[Saved data entries]
◆ ◆ ◆
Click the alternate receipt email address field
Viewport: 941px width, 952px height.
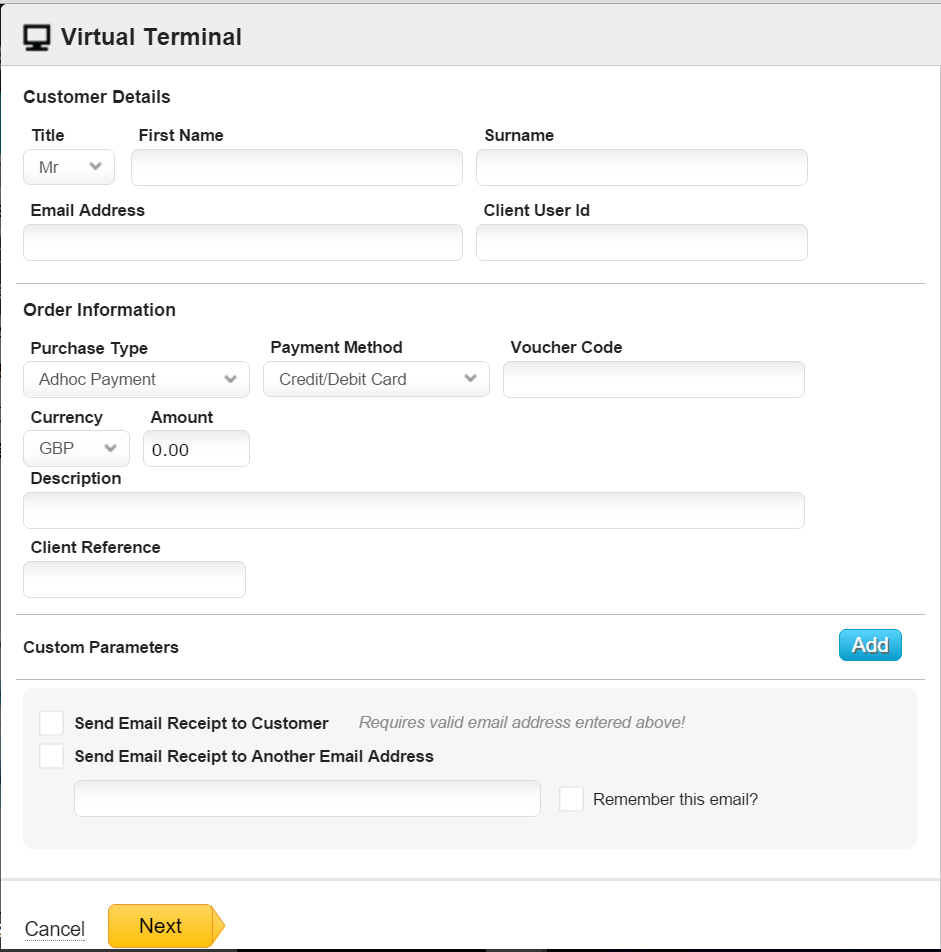(x=307, y=798)
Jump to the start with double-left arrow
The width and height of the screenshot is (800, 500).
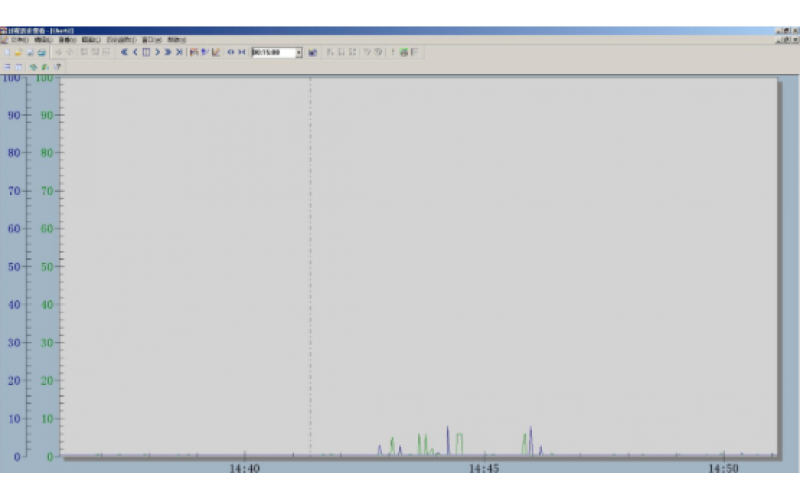pos(124,52)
◆ ◆ ◆
* [EXERCISE AIM]: No pictures go in the copy. Retype exactly the lines from the one with "Viewport: 941px width, 952px height." through the last line of the entries above, both included, and nothing more.

* [ANSWER BOX]:
Viewport: 941px width, 952px height.
(x=307, y=798)
Jump to the start with double-left arrow
The width and height of the screenshot is (800, 500).
pos(124,52)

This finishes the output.